→ **Given text**
Trump announces strikes on Syria following suspected chemical weapons attack by Assad forces

Damascus sky lights up with surface to air missile fire as the U.S. launches an attack on Syria targeting different parts of the Syrian capital Damascus, Syria, early Saturday, April 14, 2018. (Hassan Ammar / AP)


The president did not specify a target for the strikes, but said the United States would aim to hit sites “associated with the chemical weapons capabilities” of Assad’s regime.

President Donald Trump on Friday ordered the United States military — in conjunction with France and the United Kingdom — to launch strikes on Syria in retaliation for a suspected chemical weapons attack by the regime of President Bashar al-Assad on a Damascus suburb last week.

The president did not specify a target for the strikes, but said the United States would aim to hit sites “associated with the chemical weapons capabilities” of Assad’s regime.

“We are prepared to sustain this response until the Syrian regime stops its use of prohibited chemical agents,” Trump said in remarks from the White House, adding that the U.S. and its allies had “marshaled their righteous power.”

Trump urged Iran and Russia to withdraw their support for what he called Syria’s “barbarism and brutality.”

In a direct address to the two countries, he asked: “What kind of a nation wants to be associated with the mass murder of innocent men and women and children?”

(Dataset excerpt)
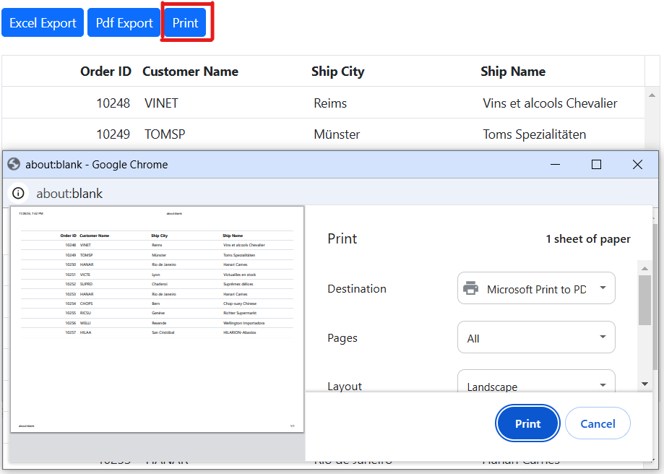The height and width of the screenshot is (474, 664).
Task: Confirm printing with the blue Print button
Action: (527, 424)
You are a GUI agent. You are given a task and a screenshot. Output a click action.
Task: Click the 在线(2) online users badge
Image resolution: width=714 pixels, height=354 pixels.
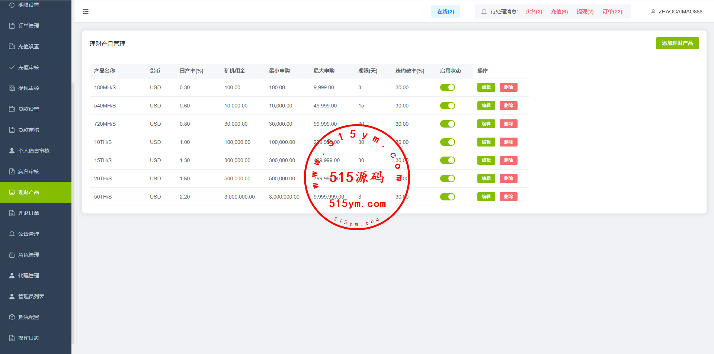click(445, 12)
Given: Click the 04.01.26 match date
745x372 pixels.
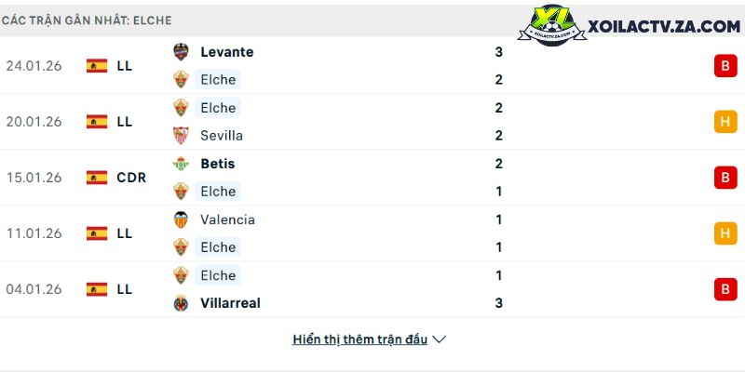Looking at the screenshot, I should click(34, 289).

→ **Set problem**
Can you condense the paragraph in the Syria strikes article that begins "President Donald Trump on Friday ordered" into one shorter sentence that keeps its main facts?

→ **Expected answer**
On Friday, Trump ordered the U.S. military, jointly with France and the United Kingdom, to strike Syria in retaliation for the Assad regime's suspected chemical weapons attack on a Damascus suburb last week.